Do you ever think of me? Do I ever cross your mind?
Or do you keep my memory buried with other secrets you want to hide?
Do you even know my name or the color of my hair?
In the stillness of your thoughts do you ever find me there?
Do you ever see my face, my blue eyes full of tears?
Or do you not remember me after all these years?
Have you made yourself believe that you shouldn’t feel ashamed?
Have you managed to convince yourself that I’m the one to blame?
Did you know anything about me before I showed up there that night?
Did you convince yourself I wanted it since I couldn’t put up a fight?
Do you remember how I pushed away and kept reaching for my phone?
Do you remember how you felt once you got me all alone?
Did you realize that you were hurting me? Did you look into my eyes?
Did you know you left me broken with bruises on my thighs?
Do you ever think about me and the night that we first met?
For so long I prayed each night that I could just forget.
I used to feel such anger, resentment, and such shame.
In just one night you changed me and I’ve never been the same.
I was left with broken pieces of the girl I thought I knew.
What made me the type of person someone could do this to?
I questioned everything about myself and couldn’t find the answer.
Did you know anything about me? That I had just lost my mom to cancer?
Did you know that I was a daughter, a sister, and a friend?
Did you know that I cared for my mom right up until the very end?

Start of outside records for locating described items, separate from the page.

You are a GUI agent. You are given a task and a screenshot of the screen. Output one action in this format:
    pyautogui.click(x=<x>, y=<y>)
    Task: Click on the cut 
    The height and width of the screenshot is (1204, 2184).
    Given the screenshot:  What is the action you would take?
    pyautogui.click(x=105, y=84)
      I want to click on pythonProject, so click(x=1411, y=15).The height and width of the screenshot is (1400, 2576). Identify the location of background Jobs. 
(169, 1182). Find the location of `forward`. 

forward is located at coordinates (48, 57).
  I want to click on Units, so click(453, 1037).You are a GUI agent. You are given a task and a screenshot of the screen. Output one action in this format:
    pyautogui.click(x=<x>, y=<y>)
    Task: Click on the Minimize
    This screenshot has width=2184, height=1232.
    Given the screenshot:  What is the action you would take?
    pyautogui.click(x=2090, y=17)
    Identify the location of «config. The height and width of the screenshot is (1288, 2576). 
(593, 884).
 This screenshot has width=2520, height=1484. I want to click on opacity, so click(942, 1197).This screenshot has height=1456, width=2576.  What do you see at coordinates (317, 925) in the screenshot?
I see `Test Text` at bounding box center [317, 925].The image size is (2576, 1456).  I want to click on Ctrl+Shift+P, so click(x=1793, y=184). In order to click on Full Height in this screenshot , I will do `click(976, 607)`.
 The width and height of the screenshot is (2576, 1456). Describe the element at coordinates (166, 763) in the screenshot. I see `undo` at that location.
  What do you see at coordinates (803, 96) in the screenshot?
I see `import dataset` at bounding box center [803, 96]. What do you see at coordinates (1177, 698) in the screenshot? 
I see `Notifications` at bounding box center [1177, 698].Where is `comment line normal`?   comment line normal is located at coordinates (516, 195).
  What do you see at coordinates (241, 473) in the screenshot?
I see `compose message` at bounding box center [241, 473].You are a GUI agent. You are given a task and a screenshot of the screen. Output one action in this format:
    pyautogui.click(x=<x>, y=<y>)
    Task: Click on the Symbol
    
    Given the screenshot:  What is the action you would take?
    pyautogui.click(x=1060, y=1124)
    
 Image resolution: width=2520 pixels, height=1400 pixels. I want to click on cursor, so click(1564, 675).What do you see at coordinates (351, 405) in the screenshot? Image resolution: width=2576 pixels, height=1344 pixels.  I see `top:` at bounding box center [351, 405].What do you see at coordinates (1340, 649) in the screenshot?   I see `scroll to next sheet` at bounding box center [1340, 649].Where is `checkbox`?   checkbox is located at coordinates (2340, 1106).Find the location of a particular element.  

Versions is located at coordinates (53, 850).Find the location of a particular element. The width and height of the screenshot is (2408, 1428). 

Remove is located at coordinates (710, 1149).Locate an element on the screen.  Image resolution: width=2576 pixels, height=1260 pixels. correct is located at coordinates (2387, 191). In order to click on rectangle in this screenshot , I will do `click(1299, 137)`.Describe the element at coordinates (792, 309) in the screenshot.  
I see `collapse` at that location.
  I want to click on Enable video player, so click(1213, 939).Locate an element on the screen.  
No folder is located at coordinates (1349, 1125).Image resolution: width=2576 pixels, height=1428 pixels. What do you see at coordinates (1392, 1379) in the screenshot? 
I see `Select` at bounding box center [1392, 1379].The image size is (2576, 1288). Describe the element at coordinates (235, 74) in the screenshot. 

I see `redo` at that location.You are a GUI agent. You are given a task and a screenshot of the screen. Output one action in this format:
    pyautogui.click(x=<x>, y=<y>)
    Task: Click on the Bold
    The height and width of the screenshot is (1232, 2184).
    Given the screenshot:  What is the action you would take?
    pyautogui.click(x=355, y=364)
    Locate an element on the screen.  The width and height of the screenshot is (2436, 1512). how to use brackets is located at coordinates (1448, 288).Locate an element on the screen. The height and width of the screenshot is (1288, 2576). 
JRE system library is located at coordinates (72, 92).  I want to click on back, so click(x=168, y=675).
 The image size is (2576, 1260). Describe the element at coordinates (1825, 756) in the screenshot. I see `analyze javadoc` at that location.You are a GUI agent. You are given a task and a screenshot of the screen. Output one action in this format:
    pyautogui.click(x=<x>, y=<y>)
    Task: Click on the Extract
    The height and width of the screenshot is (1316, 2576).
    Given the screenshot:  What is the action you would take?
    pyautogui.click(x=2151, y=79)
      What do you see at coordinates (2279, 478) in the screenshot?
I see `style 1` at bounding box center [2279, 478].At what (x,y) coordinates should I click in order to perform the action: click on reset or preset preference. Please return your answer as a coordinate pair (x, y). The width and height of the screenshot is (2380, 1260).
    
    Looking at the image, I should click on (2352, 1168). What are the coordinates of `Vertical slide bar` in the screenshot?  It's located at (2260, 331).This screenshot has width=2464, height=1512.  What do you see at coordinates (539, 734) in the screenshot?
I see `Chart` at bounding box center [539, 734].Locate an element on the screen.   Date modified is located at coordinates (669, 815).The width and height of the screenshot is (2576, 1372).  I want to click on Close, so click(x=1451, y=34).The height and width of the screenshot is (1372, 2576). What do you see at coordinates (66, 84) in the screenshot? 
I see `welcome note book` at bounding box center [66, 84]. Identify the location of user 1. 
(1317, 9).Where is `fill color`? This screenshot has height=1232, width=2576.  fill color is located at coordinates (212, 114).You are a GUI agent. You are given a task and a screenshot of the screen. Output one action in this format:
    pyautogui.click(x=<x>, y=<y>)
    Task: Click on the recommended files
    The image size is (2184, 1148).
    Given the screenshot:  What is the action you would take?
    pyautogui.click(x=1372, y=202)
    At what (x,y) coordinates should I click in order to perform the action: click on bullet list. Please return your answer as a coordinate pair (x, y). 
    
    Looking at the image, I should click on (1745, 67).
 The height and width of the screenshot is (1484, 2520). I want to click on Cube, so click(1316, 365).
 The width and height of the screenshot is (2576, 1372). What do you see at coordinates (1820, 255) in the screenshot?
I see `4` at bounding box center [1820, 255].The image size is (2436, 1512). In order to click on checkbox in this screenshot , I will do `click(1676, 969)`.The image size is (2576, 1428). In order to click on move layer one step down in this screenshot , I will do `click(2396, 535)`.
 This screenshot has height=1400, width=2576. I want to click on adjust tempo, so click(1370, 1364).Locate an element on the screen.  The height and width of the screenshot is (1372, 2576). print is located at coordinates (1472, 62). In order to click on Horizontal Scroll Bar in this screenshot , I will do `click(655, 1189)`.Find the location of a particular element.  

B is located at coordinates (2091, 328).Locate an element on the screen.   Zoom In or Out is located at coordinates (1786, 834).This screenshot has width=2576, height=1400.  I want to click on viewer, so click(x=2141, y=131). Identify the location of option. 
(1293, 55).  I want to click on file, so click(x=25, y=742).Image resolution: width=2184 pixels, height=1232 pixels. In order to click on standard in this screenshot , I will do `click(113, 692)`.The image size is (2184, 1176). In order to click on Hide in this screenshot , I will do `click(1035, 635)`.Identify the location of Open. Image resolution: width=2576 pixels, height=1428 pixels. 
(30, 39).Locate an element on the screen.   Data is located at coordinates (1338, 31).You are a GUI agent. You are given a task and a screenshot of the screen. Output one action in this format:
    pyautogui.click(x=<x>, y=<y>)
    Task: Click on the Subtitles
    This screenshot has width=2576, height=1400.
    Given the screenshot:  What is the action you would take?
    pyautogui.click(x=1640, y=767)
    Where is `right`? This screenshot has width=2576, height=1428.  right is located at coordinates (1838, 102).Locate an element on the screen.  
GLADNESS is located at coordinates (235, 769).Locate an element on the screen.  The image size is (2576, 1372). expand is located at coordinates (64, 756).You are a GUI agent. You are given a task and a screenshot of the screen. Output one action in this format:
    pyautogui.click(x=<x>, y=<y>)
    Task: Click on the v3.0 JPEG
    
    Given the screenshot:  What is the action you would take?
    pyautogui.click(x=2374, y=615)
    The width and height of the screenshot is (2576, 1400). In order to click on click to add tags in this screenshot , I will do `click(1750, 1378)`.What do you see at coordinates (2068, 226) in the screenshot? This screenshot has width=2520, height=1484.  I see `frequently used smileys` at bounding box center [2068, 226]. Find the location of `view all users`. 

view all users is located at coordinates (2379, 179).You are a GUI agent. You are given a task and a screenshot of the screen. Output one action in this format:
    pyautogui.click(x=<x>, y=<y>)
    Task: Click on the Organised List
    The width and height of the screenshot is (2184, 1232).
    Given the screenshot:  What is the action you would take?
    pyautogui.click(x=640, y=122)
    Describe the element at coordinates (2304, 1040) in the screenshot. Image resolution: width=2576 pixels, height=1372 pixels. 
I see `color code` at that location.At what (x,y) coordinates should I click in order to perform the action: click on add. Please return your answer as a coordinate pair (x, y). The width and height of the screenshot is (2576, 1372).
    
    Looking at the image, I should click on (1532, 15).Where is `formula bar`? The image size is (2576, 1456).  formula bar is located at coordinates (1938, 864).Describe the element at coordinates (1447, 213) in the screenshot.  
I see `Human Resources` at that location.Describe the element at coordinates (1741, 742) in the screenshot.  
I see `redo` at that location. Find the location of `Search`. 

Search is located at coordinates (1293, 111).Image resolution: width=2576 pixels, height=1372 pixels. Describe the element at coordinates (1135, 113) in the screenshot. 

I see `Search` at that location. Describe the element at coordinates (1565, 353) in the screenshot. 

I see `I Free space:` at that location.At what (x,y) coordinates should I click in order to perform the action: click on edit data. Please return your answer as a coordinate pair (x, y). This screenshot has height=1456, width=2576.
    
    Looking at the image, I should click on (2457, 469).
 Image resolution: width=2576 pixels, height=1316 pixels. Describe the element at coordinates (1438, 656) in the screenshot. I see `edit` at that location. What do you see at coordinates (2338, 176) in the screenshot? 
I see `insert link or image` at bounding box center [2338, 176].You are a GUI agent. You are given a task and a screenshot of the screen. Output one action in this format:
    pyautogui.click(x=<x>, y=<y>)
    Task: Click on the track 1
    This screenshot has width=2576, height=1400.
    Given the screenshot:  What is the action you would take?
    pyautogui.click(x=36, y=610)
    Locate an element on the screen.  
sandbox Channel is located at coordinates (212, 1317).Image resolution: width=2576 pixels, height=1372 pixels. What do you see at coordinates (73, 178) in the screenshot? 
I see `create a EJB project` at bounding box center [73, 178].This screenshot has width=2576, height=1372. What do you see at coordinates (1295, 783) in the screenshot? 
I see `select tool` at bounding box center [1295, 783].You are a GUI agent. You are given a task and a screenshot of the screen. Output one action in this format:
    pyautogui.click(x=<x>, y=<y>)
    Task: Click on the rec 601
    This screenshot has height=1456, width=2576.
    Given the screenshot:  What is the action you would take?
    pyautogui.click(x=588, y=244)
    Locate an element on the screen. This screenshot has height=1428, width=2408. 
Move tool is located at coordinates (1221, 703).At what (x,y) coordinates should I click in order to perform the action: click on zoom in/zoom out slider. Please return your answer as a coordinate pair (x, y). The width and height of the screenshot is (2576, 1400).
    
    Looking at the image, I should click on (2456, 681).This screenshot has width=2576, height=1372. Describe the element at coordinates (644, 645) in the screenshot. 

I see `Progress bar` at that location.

Did you know that I volunteered and worked with little kids?
Did you know I got good grades in school? Would it matter if you did?
Did you know I worked full time caring for the old?
Or did you just choose to believe whatever lies about me you’d been told?
I used to have such hate for you and what you did to me.
I used to wish bad things for you. I wished that you could see,
that one night changed my path and led me to a dark and scary place.
Until I finally had enough and wiped my own tears from my face.
I realized you were wrong. I was strong and that I mattered.
I worked hard to put back together all my pieces that had shattered.
I rose up from the ashes stronger and ready for the fight.
I fought to make a better life. I fought to make it right.
Now I’m all grown up with a husband and a son.
I’ll fight to teach him better than to do the things you’ve done.
I’ve fought to make a life I’m proud to call my own.
I’ve fought to show the world more love than what to me you showed.
I’m proud of who I am, of the woman I’ve become.
I’m proud that when I think of you I no longer become numb.
I’m proud of everything I’ve been through and that I made it here at last.
So now I must forgive you and leave you in the past.
I hope that you are doing well. I hope you changed your ways.
I hope you find love and happiness and friendship in your days.
I hope that you are better than your secrets that you hide.
I hope you remember all of this, if I ever cross your mind.